▸ Exercise aim:
Continue the excerpt about Don Meredith's life and football career, picking up right after its last sentence.

▸ Source excerpt:
+--

Meredith, who in recent years had battled emphysema and suffered a
stroke in 2004, died after suffering a brain hemorrhage and lapsing into
a coma, according to his third wife, Susan.
"I saw him a few months ago, and he was hurting," former fellow
sportscaster Frank Gifford said before choking up during a halftime
tribute on Monday night's National Football League game broadcast.
Meredith's folksy humor and hijinks — what booth-mate Howard Cosell
called "Texas corn pone" — was credited Monday by team owners,
broadcasters and league officials with helping boost the NFL audience.
In all, Meredith worked 12 seasons on Monday Night Football, and when he retired in 1984 he made few public appearances, choosing instead to have a private life in Santa Fe.
He engaged in quiet philanthropy, including helping various Santa Fe
charities and arts organizations, once appearing in a local United Way
television spot. A golfer, he lent his presence and his 12 handicap to
charity tournaments.
Meredith, who earned the nickname "Dandy Don" for his fun-loving
personality, was born April 10, 1938, in Mount Vernon, Texas, about 100
miles northeast of Dallas. He played college football at SMU, a school
he chose because it was, Meredith would joke, "easy to spell."
He was an All-American quarterback his final two seasons at Southern
Methodist University. Meredith signed a personal-services contract with
Dallas Cowboys founder Clint Murchison Jr. in 1959, two months before
the franchise officially gained admittance into the NFL. A third-round
pick of the Chicago Bears in the 1960 NFL draft, Meredith was traded to
the Cowboys for future draft picks.
In 1965, Dallas coach Tom Landry made Meredith his starting
quarterback, a position at which he endured bone-jarring punishment from
defensive linemen. In 1966, Meredith took the Cowboys to the playoffs,
where his team was beaten 34-27 by the Green Bay Packers. In 1967, it
was the Packers again who eliminated Meredith's Cowboys from the
playoffs, 21-17, in a game famously called the "Ice Bowl" because of the
frigid weather conditions in Green Bay. "Coldest I've ever been,"
Meredith said afterward.

+--

▸ Dataset extract:
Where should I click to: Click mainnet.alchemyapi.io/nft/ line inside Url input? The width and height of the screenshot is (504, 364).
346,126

+--

▸ Reply:
Two years after retiring abruptly from the Cowboys after the 1968
season, a year when he was booed and benched, and after a brief stint as
a stockbroker, Meredith joined Cosell and Keith Jackson to call NFL
games on ABC. A year later, Frank Gifford replaced Jackson.
Meredith left ABC in 1973 and spent three years at NBC before returning to the Monday Night Football franchise at ABC in 1977. He retired in 1984, a year after Cosell retired.
Fred Gaudelli, a longtime producer of Monday Night Football, said Meredith's approach was about having fun.
"Don played that perfect foil to Cosell," Gaudelli said. "He was the
first guy to bring irreverence to the booth. He didn't demean the
broadcast, but he didn't make it church, he didn't take the game as
gospel. He brought a fun aspect to the thing. Frank Gifford kind of did
it a serious way, and Don let it be known that it didn't have to be one
prototype."
Gifford, who was a football star first with the New York Giants, said in a statement released by the Giants:
"Together with Howard Cosell, we helped changed Monday night television into Monday Night Football.
Don would occasionally try his hand as an actor, but it wasn't long
before he realized that for millions of football fans, he would always
be the one who topped Howard Cosell with one-liners.
"But his trademark signature was when a team had a game locked up,"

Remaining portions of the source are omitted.